In the reduced code, the amount of work done in the first phase of the computation of the forces decreases as the for loop proceeds. We’ve seen that a cyclic schedule should do a better job of assigning more or less equal amounts of work to each thread. In the remaining parallel for loops—the initialization of the loc forces array, the second phase of the computation of the forces, and the updating of the positions and velocities—the work required is roughly the same for all the iterations. Therefore, taken out of context each of these loops will probably perform best with a block schedule. However, the schedule of one loop can affect the performance of another (see Exercise 6.10), so it may be that choosing a cyclic schedule for one loop and block schedules for the others will degrade performance.
With these choices, Table 6.3 shows the performance of the n-body solvers when they’re run on one of our systems with no I/O. The solver used 400 particles for 1000 timesteps. The column labeled “Default Sched” gives times for the OpenMP reduced solver when all of the inner loops use the default schedule, which, on our system, is a block schedule. The column labeled “Forces Cyclic” gives times when the first phase of the forces computation uses a cyclic schedule and the other inner loops use the default schedule. The last column, labeled “All Cyclic,” gives times when all of
the inner loops use a cyclic schedule. The run-times of the serial solvers differ from those of the single-threaded solvers by less than 1%, so we’ve omitted them from the table.
Notice that with more than one thread the reduced solver, using all default sched-ules, takes anywhere from 50 to 75% longer than the reduced solver with the cyclic forces computation. Using the cyclic schedule is clearly superior to the default sched-ule in this case, and any loss in time resulting from cache issues is more than made up for by the improved load balance for the computations.
For only two threads there is very little difference between the performance of the reduced solver with only the first forces loop cyclic and the reduced solver with all loops cyclic.
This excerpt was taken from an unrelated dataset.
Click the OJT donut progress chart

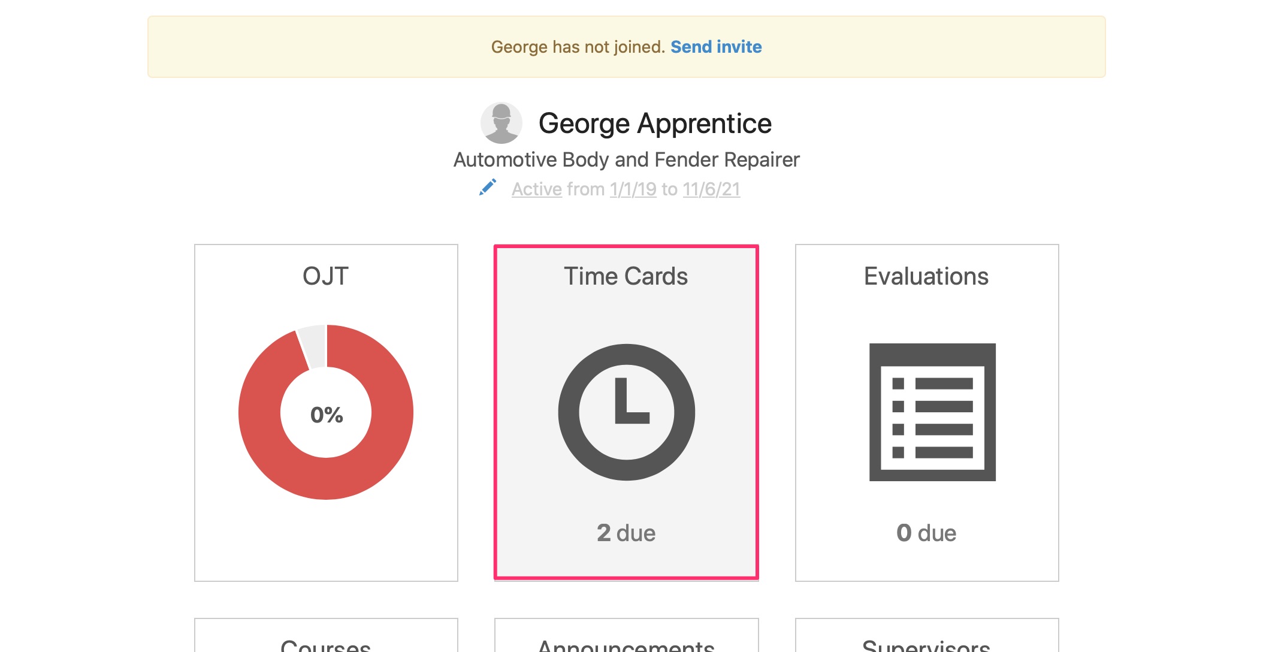(x=326, y=412)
However, as we increase the number of threads, the performance of the reduced solver that uses a cyclic schedule for all of the loops does start to degrade. In this particular case, when there are more threads, it appears that the overhead involved in changing distributions is less than the overhead incurred from false sharing.
Finally, notice that the basic solver takes about twice as long as the reduced solver with the cyclic scheduling of the forces computation. So if the extra memory is avail-able, the reduced solver is clearly superior. However, the reduced solver increases the memory requirement for the storage of the forces by a factor of thread count, so for very large numbers of particles, it may be impossible to use the reduced solver.